Playback training episodes

Requirement: open a browser with the vnc connection: (http://localhost:6901) (assuming local run using vSCRIMMAGE on default port 6901)

Use the following command to see the GUI rendering of the latest training playbacks: scrimmage-playback ~/.scrimmage/logs/latest

Use the following command to plot the trajectories of the latest training episode: python3 ~/scrimmage/scripts/plot_3d_fr.py ~/.scrimmage/logs/latest

Run in Non-Training Mode

There are two ways to run the tutorial in non-training mode. Both require that the model (pickle) file has already been saved by training the agent first.

Use the python module: In the code, set test_openai(train_mode=False) then python3 ctf_qlearn.py

Run using scrimmage: scrimmage missions/ctf-qlearn.xml

Important: Start the run in the browser. The list of available viewer controls are provided here.
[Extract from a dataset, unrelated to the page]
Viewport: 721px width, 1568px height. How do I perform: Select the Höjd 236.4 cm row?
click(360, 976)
Though the training consisted of testing on one particular mission scenario, the policy learned is robust to handle some limited changes to the agent placements. You can play around with this by changing the starting position of the blue and red agent in the mission scenario file and the running in non-training mode. Please keep in mind to keep the z-Dimension the same as the tutorial only considers 2-D space. To make the training more robust, future enhancements can include changing the mission during the training to consider various starting points.

Further Enhancements

For a true q-learning implementation, the built-in logic to selectively set the heading should be removed and substituted with additional observation states to allow the agent to learn the complete policy on its own. (Note, additional state space will increase the training time). Since the heading is updated depending on the observable environment, the goal is to provide these observable states such as the heading for the other possible targets as well as which agent boundaries the agents are in.

The following are suggestions to enhance the agent:

  • Set additional observation states in CTFSensor (eg. Provide addition heading information for all the objectives as well as for binary flag whether the agent and enemy agent is in agents home base, etc.)
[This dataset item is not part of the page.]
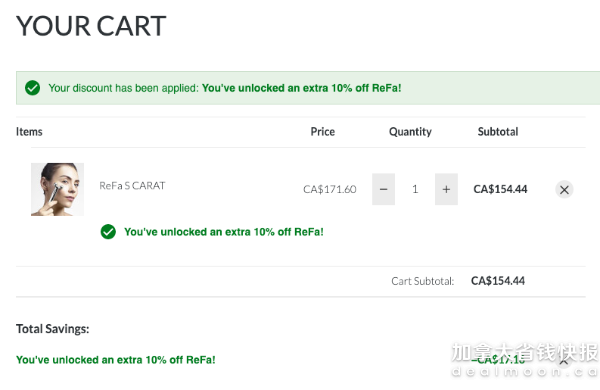Click the green checkmark in the discount banner
600x390 pixels.
click(x=33, y=88)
observation_space.discrete_count.push_back(8); heading_bin_flag observation_space.discrete_count.push_back(8); heading_bin_base observation_space.discrete_count.push_back(9); heading_bin_enemy observation_space.discrete_count.push_back(2); in_base observation_space.discrete_count.push_back(2); has_flag observation_space.discrete_count.push_back(2); closest enemy_in_base

  • Update the method ‘get_observation’ accordingly to accommodate additional states.
  • Update the ctf mission file to include more individual reward/penalty (eg. Out of bounds penalty).
  • Update CTFAutonomy plugin to reflect changes in the mission file and to update the reward calculation.
  • Tune the hyper parameters in ctf_qlearn module.